Dataset records
================================

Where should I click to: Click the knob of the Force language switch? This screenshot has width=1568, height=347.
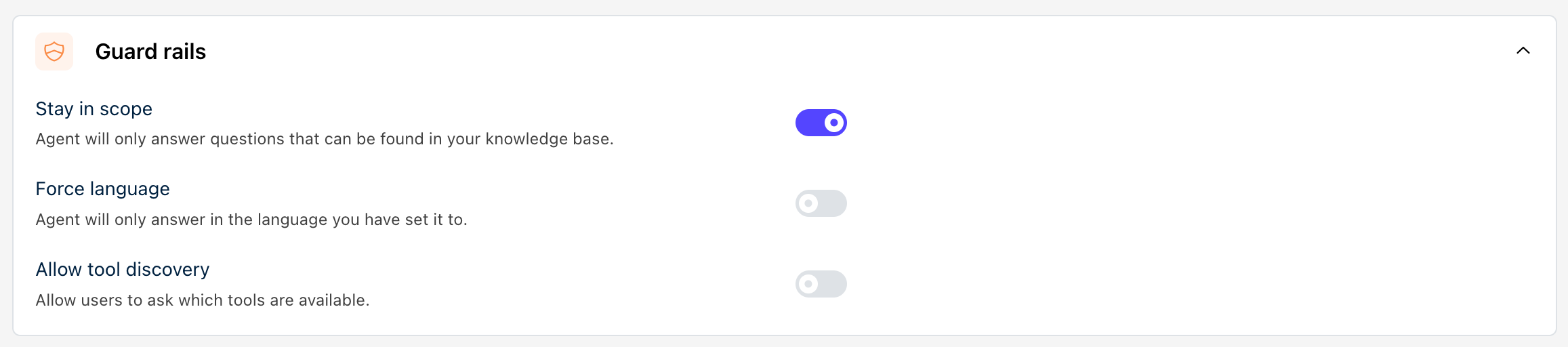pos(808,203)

================================

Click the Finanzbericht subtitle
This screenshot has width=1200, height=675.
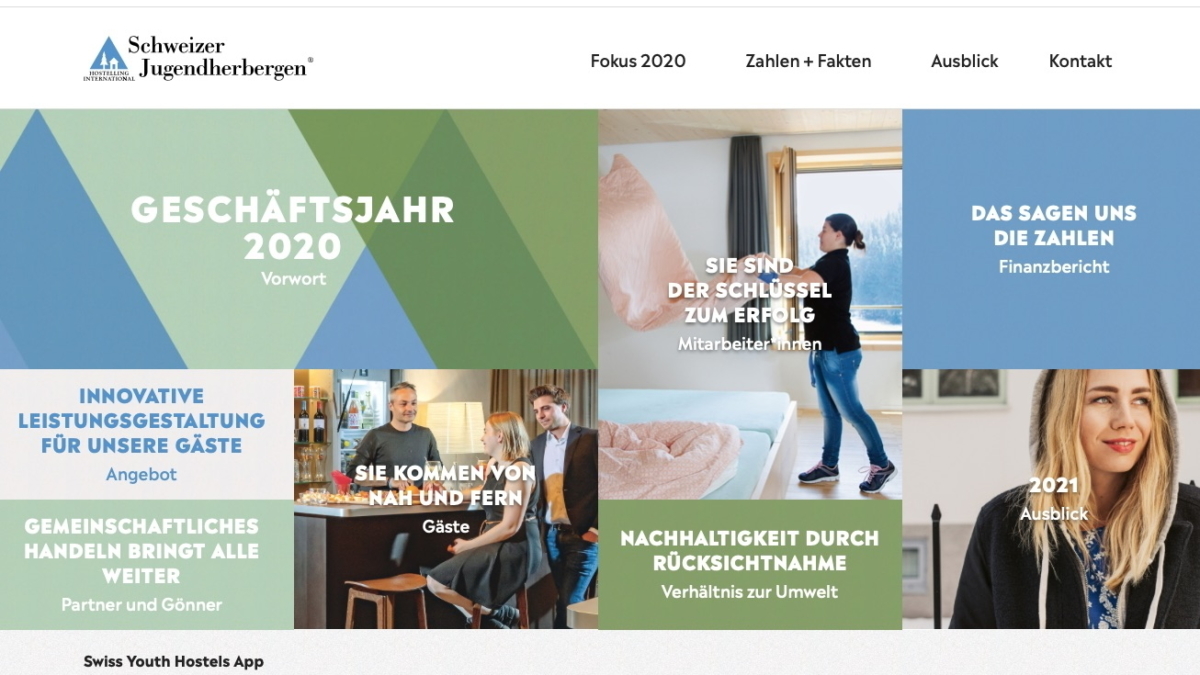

================================

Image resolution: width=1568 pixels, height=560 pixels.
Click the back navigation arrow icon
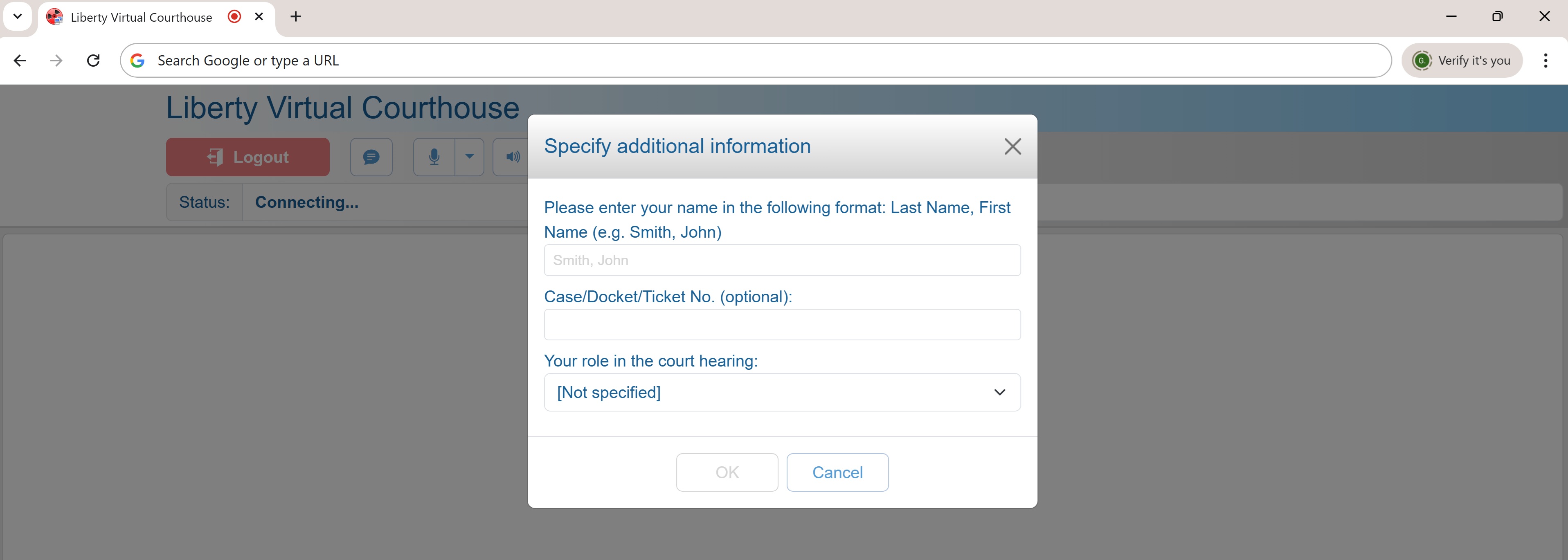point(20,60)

================================

Work task
The stretch of entries above that starts with the line containing "Click the Finanzbericht subtitle" and goes on through the line containing "This screenshot has width=1200, height=675." is to be transcribed exactly, and no other line is to be transcribed.

Reply to the task
Click the Finanzbericht subtitle
This screenshot has width=1200, height=675.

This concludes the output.